About this task |
Every line below that includes the word "agent" needs to be copied.

Materials provided |
● ● ● ● ●
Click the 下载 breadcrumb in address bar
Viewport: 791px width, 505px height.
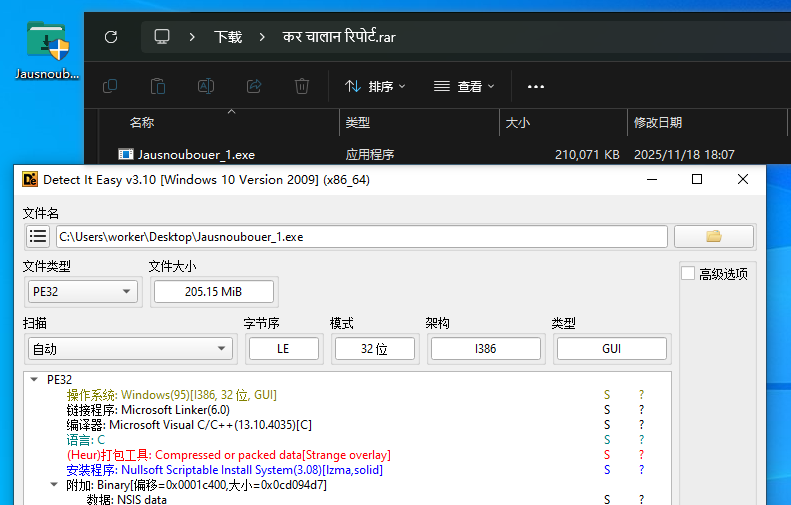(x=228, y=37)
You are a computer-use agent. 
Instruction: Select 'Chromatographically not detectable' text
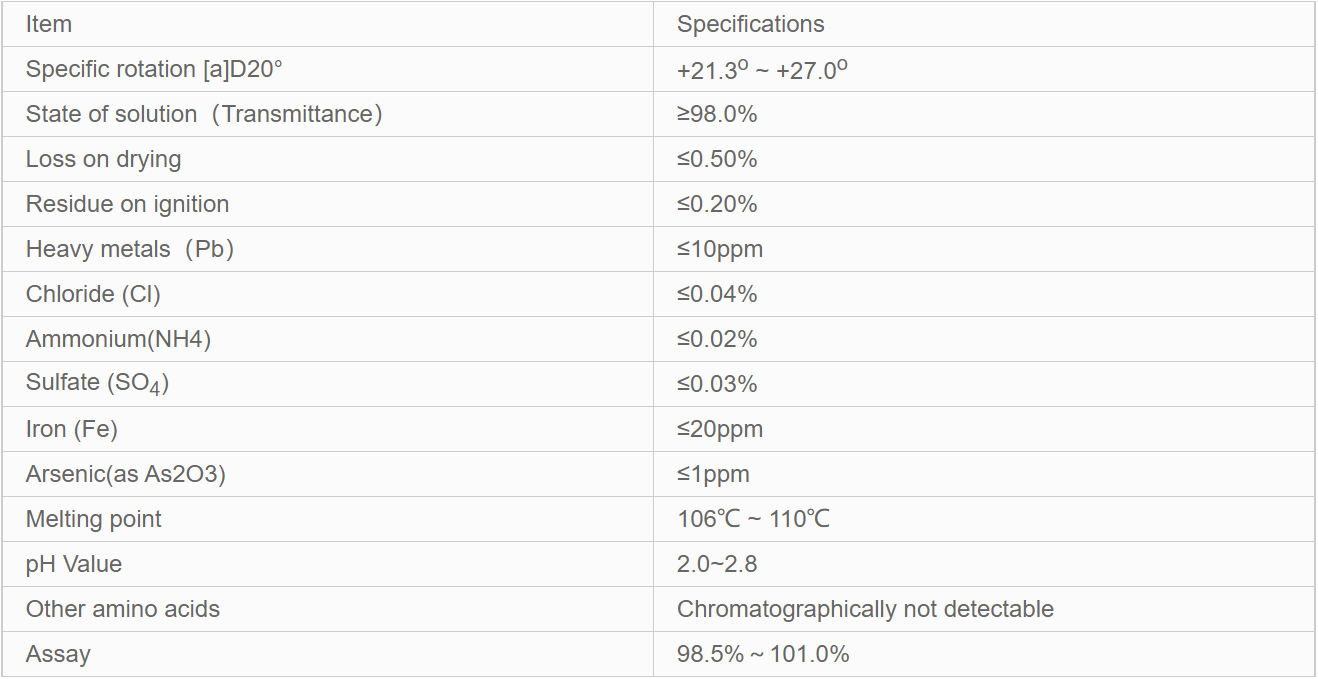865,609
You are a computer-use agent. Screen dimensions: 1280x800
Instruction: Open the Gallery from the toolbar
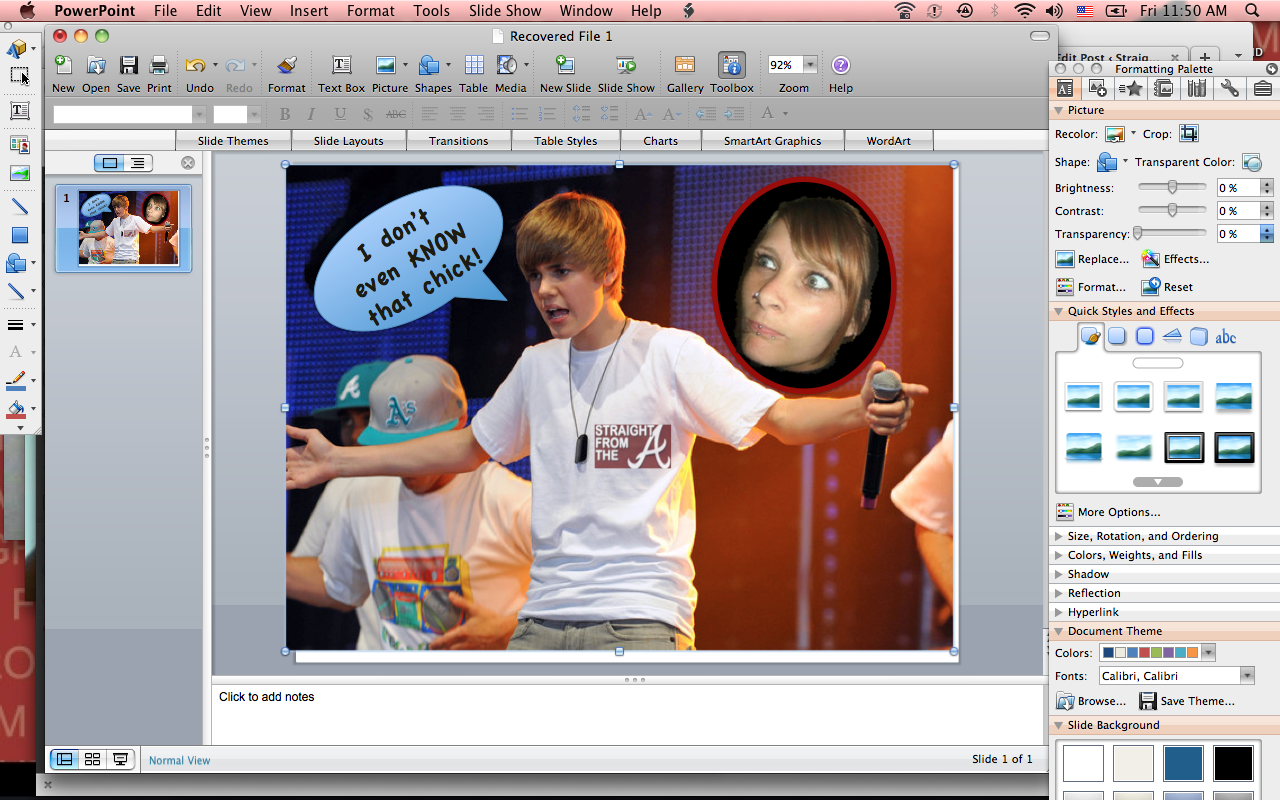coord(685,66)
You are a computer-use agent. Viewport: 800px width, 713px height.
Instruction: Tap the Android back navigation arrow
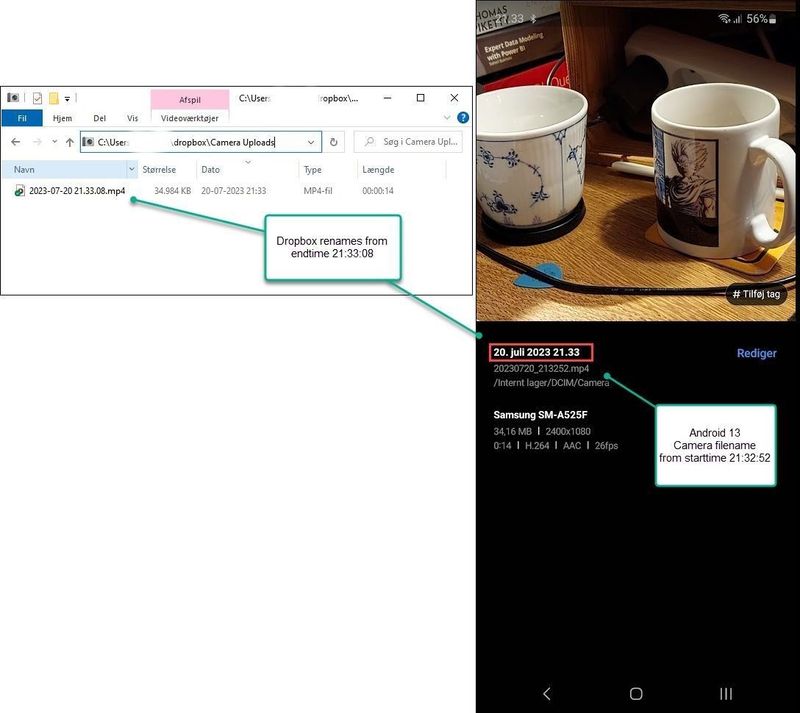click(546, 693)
● ● ● ● ●
Answer for this exercise |
You are a computer-use agent. 
You are a computer-use agent. Screen dimensions: 1280x800
You are a computer-use agent. Viewport: 800px width, 713px height.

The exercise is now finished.